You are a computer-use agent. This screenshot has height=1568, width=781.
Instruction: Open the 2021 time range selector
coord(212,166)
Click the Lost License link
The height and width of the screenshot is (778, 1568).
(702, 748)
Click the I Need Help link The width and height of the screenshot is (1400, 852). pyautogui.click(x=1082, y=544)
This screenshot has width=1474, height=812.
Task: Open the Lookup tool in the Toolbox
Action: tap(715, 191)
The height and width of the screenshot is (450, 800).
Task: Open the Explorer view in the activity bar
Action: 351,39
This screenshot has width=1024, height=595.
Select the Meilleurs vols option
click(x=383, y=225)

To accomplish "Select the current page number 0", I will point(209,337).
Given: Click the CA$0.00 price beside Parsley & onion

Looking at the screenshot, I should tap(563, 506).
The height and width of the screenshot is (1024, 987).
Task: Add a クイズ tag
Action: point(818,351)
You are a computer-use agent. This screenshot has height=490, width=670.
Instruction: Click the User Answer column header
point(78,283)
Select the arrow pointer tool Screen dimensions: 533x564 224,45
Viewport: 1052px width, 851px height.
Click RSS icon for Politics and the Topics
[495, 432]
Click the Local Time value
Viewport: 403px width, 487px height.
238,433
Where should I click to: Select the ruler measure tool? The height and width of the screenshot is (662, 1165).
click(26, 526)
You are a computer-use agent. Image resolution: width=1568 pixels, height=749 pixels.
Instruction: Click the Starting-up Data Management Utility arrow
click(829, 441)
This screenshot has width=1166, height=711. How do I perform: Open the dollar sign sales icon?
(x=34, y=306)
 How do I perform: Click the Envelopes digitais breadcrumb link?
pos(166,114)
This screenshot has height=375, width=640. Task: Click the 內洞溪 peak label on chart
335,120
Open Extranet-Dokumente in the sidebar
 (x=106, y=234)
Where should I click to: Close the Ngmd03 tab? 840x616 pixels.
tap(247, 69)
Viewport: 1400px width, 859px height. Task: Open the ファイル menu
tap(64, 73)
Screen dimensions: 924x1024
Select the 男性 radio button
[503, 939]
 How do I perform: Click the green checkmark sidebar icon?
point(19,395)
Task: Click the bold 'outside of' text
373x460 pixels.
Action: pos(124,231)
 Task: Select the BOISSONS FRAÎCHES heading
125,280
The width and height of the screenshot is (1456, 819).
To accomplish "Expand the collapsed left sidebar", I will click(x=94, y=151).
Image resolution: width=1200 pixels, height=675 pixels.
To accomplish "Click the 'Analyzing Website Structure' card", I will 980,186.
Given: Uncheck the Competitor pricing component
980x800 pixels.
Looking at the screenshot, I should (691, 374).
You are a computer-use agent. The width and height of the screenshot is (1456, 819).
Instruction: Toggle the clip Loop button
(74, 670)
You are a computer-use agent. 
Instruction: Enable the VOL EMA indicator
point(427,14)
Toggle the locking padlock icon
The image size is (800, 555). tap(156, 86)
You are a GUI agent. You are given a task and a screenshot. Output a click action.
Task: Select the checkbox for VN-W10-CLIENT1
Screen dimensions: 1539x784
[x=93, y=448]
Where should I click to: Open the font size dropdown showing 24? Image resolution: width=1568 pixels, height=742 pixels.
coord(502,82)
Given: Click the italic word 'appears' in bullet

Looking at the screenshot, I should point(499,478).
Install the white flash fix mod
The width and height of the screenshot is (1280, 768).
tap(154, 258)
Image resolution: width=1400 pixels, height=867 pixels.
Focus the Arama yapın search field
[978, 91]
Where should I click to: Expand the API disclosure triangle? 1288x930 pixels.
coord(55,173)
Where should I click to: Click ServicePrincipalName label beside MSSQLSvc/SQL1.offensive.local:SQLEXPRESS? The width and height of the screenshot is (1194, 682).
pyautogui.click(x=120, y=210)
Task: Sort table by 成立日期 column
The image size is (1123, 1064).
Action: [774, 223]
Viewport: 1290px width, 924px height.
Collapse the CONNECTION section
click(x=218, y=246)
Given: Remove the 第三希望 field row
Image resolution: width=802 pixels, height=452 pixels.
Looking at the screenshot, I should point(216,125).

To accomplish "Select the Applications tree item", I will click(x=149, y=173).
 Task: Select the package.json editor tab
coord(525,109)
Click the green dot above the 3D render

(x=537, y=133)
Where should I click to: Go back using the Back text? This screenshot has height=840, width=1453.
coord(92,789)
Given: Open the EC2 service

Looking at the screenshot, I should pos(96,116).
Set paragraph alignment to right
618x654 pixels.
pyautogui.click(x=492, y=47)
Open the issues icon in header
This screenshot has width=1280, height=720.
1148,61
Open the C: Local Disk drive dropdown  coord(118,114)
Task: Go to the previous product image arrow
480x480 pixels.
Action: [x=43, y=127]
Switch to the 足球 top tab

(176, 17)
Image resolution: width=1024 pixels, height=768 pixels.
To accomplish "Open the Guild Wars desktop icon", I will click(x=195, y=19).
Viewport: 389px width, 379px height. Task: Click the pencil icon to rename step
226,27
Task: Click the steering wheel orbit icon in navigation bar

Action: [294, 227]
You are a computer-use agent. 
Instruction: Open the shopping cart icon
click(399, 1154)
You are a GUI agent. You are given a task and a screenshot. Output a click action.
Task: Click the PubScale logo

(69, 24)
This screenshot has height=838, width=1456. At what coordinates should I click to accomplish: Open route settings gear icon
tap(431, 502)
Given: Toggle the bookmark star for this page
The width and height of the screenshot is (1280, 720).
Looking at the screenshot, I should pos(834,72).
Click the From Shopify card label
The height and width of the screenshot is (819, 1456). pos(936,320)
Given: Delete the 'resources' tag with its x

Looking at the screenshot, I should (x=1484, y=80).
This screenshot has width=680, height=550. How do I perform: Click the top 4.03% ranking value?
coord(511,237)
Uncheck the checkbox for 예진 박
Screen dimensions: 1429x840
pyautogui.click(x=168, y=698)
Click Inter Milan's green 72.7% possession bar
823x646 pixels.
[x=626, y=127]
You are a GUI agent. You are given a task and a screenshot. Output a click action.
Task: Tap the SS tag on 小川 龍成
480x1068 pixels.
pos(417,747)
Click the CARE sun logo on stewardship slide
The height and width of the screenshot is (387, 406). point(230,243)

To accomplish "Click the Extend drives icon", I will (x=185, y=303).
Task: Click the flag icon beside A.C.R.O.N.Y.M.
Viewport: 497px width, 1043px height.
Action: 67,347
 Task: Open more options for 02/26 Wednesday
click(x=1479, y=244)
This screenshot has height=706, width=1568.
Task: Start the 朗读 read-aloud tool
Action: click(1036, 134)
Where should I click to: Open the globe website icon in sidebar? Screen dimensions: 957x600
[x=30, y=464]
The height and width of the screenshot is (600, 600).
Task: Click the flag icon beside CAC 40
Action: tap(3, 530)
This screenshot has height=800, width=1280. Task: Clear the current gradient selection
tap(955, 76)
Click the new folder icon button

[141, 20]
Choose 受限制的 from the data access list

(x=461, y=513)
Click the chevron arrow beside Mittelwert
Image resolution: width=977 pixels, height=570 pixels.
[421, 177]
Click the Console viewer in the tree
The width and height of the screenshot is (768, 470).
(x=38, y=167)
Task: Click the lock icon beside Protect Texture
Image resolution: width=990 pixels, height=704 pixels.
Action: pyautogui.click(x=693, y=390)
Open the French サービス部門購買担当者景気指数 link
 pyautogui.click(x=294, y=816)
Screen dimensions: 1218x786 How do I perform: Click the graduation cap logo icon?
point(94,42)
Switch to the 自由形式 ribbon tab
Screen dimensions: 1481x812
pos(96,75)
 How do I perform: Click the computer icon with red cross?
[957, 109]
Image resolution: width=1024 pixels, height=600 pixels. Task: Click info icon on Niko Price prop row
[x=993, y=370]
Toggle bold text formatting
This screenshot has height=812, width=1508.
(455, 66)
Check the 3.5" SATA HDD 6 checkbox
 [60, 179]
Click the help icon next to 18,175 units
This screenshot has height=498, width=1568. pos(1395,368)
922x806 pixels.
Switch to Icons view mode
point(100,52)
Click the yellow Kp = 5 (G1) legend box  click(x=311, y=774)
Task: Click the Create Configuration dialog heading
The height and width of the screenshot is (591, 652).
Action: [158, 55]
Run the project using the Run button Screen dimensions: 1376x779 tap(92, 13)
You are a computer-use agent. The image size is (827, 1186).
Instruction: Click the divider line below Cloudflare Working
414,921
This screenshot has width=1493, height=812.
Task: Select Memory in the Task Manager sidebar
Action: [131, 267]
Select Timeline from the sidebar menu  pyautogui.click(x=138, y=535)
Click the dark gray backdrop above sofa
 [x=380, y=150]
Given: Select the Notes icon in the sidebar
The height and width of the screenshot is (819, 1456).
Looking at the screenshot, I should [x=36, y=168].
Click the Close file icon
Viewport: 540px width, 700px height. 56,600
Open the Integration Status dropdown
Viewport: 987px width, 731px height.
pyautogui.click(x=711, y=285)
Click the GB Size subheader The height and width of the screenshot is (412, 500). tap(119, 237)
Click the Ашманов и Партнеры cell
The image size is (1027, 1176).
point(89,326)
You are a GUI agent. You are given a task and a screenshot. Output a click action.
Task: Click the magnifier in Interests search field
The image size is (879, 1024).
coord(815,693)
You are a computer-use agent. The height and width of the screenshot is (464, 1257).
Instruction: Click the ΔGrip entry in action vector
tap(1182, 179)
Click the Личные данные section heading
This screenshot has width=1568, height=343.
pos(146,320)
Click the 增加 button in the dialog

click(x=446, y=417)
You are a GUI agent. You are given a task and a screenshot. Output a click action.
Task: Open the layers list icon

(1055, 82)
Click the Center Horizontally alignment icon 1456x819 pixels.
********
Set task: Convert everything from the line containing "Choose 受限制的 from the data access list" down to the line containing "point(89,326)" into a JSON list of strings, one string per line and no blank lines. Include both of those lines.

Written solution:
[
  "Choose 受限制的 from the data access list",
  "(x=461, y=513)",
  "Click the chevron arrow beside Mittelwert",
  "Image resolution: width=977 pixels, height=570 pixels.",
  "[421, 177]",
  "Click the Console viewer in the tree",
  "The width and height of the screenshot is (768, 470).",
  "(x=38, y=167)",
  "Task: Click the lock icon beside Protect Texture",
  "Image resolution: width=990 pixels, height=704 pixels.",
  "Action: pyautogui.click(x=693, y=390)",
  "Open the French サービス部門購買担当者景気指数 link",
  " pyautogui.click(x=294, y=816)",
  "Screen dimensions: 1218x786 How do I perform: Click the graduation cap logo icon?",
  "point(94,42)",
  "Switch to the 自由形式 ribbon tab",
  "Screen dimensions: 1481x812",
  "pos(96,75)",
  " How do I perform: Click the computer icon with red cross?",
  "[957, 109]",
  "Image resolution: width=1024 pixels, height=600 pixels. Task: Click info icon on Niko Price prop row",
  "[x=993, y=370]",
  "Toggle bold text formatting",
  "This screenshot has height=812, width=1508.",
  "(455, 66)",
  "Check the 3.5\" SATA HDD 6 checkbox",
  " [60, 179]",
  "Click the help icon next to 18,175 units",
  "This screenshot has height=498, width=1568. pos(1395,368)",
  "922x806 pixels.",
  "Switch to Icons view mode",
  "point(100,52)",
  "Click the yellow Kp = 5 (G1) legend box  click(x=311, y=774)",
  "Task: Click the Create Configuration dialog heading",
  "The height and width of the screenshot is (591, 652).",
  "Action: [158, 55]",
  "Run the project using the Run button Screen dimensions: 1376x779 tap(92, 13)",
  "You are a computer-use agent. The image size is (827, 1186).",
  "Instruction: Click the divider line below Cloudflare Working",
  "414,921",
  "This screenshot has width=1493, height=812.",
  "Task: Select Memory in the Task Manager sidebar",
  "Action: [131, 267]",
  "Select Timeline from the sidebar menu  pyautogui.click(x=138, y=535)",
  "Click the dark gray backdrop above sofa",
  " [x=380, y=150]",
  "Given: Select the Notes icon in the sidebar",
  "The height and width of the screenshot is (819, 1456).",
  "Looking at the screenshot, I should [x=36, y=168].",
  "Click the Close file icon",
  "Viewport: 540px width, 700px height. 56,600",
  "Open the Integration Status dropdown",
  "Viewport: 987px width, 731px height.",
  "pyautogui.click(x=711, y=285)",
  "Click the GB Size subheader The height and width of the screenshot is (412, 500). tap(119, 237)",
  "Click the Ашманов и Партнеры cell",
  "The image size is (1027, 1176).",
  "point(89,326)"
]